### EXERCISE 1
In the forum excerpt, which method would need to be updated to expect more missing hash keys?

We could probably remove all top-level hash keys that point to blank data. This would be more automatic. At a glance, it looks like most hash keys that we would expect not to be used would be blank anyway like pinned, outdated, etc. The load_formula_from_api method would have to updated to expect more missing hash keys.

Maybe we should store the package data as a hash instead of an array. Internally, we turn the array of package info hashes into a hash of package name to package info every time we load it into memory. I doubt that is slow though but it would require less fiddling.

apainintheneck avatar Dec 31 '23 20:12 apainintheneck

If we essentially roll those gems into the Ruby 3.1 bottle that we're shipping to everyone already, that should solve most of those problems, right?

It would but that will likely dramatically increase how often we need to update this bottle (and users need to download it).

Are we okay with having two different JSON representations of casks/formulae? One would be for loading packages internally and the other for brew info --json=v2 that will also get shown on formulae.brew.sh.

Not just OK but: this seems actively desirable.

(Listing for locating items on screens)
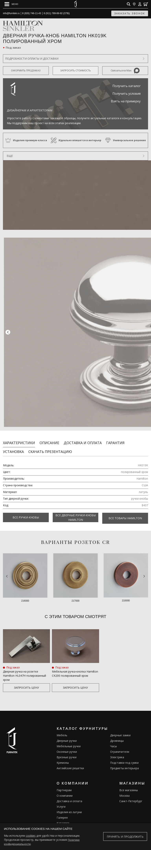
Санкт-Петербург (130, 796)
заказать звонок (129, 13)
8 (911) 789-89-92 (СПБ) (57, 13)
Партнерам (64, 785)
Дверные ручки (67, 736)
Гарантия (115, 439)
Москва (124, 791)
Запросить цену (26, 683)
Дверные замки (120, 730)
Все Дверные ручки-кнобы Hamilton (75, 514)
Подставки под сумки (124, 758)
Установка (13, 448)
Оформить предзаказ (26, 70)
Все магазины (128, 785)
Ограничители (119, 747)
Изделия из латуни (69, 807)
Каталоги (63, 818)
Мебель (62, 730)
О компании (65, 791)
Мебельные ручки (69, 741)
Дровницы (117, 736)
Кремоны (63, 758)
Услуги (61, 802)
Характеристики (19, 439)
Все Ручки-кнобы (26, 514)
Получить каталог (126, 86)
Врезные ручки (66, 752)
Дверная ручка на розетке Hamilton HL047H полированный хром (24, 671)
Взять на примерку (126, 101)
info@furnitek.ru (11, 13)
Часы (113, 741)
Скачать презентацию (50, 448)
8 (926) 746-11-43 (31, 13)
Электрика (117, 752)
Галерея (62, 813)
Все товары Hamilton (125, 514)
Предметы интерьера (124, 763)
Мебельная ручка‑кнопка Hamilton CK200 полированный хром (75, 669)
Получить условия (126, 93)
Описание (49, 439)
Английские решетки (70, 763)
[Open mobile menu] (11, 4)
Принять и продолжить (125, 836)
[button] (8, 330)
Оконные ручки (67, 747)
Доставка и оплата (83, 439)
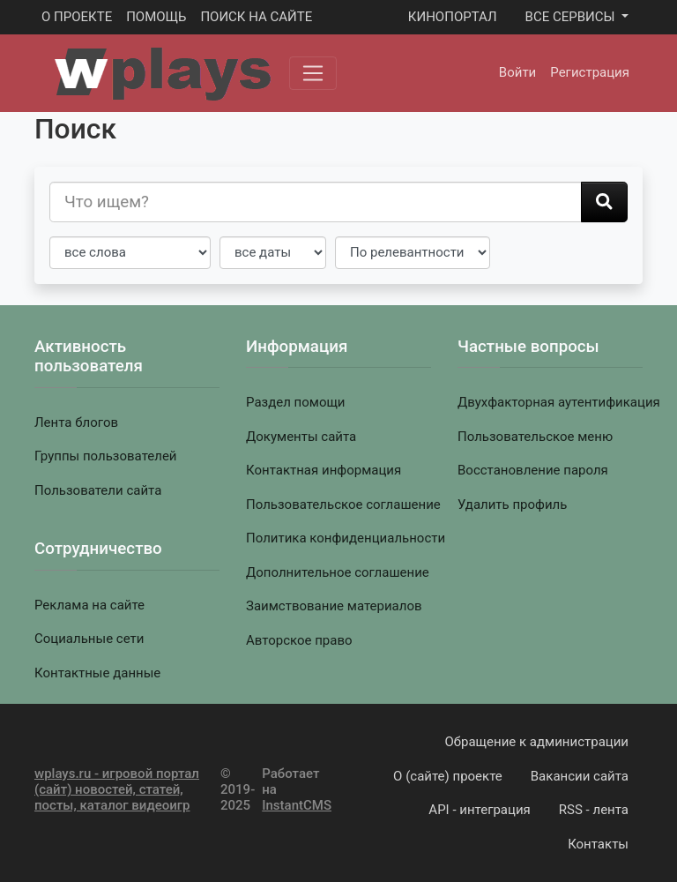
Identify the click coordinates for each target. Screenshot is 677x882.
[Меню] (313, 73)
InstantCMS (296, 805)
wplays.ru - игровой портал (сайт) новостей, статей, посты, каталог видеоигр (116, 789)
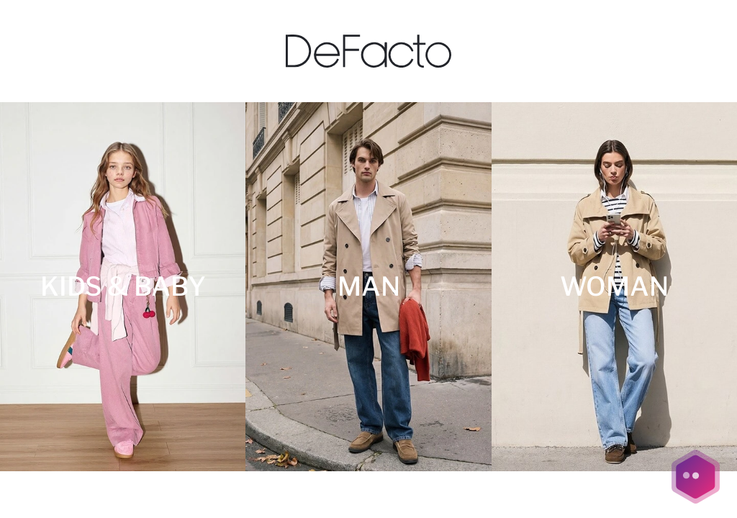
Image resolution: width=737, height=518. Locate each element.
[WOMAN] (614, 286)
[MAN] (368, 286)
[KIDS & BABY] (122, 286)
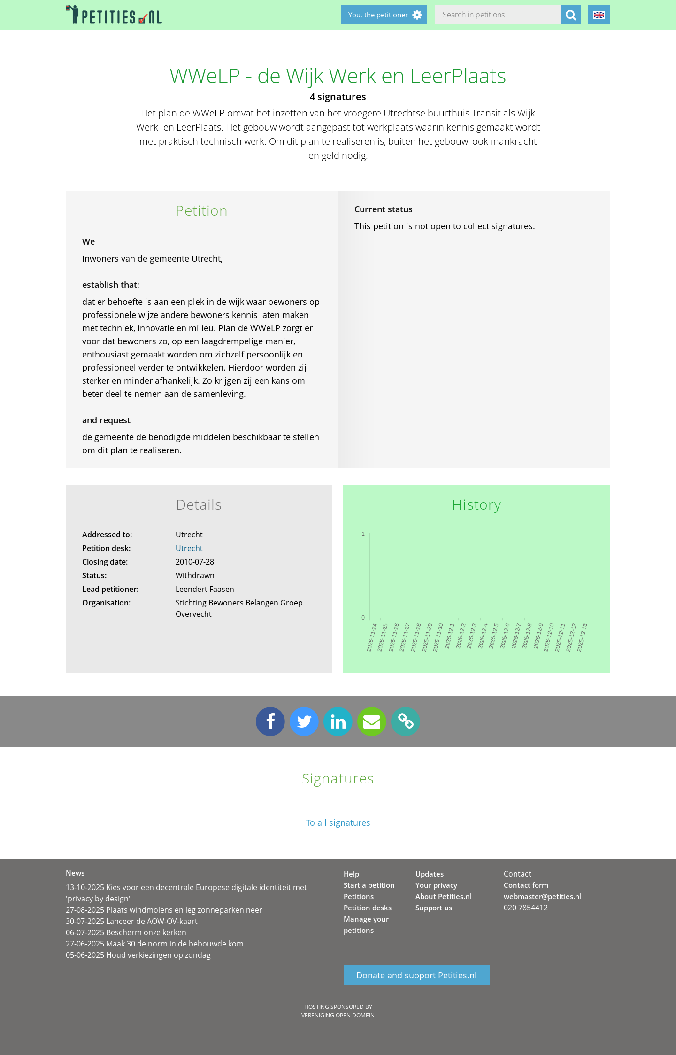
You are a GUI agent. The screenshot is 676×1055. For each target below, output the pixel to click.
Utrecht (189, 548)
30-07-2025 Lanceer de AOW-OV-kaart (132, 921)
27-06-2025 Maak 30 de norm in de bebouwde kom (155, 944)
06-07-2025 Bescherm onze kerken (126, 932)
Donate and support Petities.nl (416, 975)
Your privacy (436, 885)
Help (351, 873)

### EXERCISE 2
Render the listing as a Markdown table with columns n and Line, starting at the line containing "Доставка и оплата (83, 439)" and ending at the last line of the listing, skipping blank lines. Leave the pictures out of the answer.

### TASK SOLUTION 1
The load_formula_from_api method.

### TASK SOLUTION 2
| n | Line |
|---|---|
| 1 | Доставка и оплата (83, 439) |
| 2 | Identify the click coordinates for each target. Screenshot is 677x882. |
| 3 | [Меню] (313, 73) |
| 4 | InstantCMS (296, 805) |
| 5 | wplays.ru - игровой портал (сайт) новостей, статей, посты, каталог видеоигр (116, 789) |
| 6 | Image resolution: width=737, height=518. Locate each element. |
| 7 | [WOMAN] (614, 286) |
| 8 | [MAN] (368, 286) |
| 9 | [KIDS & BABY] (122, 286) |
| 10 | You are a GUI agent. The screenshot is 676×1055. For each target below, output the pixel to click. |
| 11 | Utrecht (189, 548) |
| 12 | 30-07-2025 Lanceer de AOW-OV-kaart (132, 921) |
| 13 | 27-06-2025 Maak 30 de norm in de bebouwde kom (155, 944) |
| 14 | 06-07-2025 Bescherm onze kerken (126, 932) |
| 15 | Donate and support Petities.nl (416, 975) |
| 16 | Your privacy (436, 885) |
| 17 | Help (351, 873) |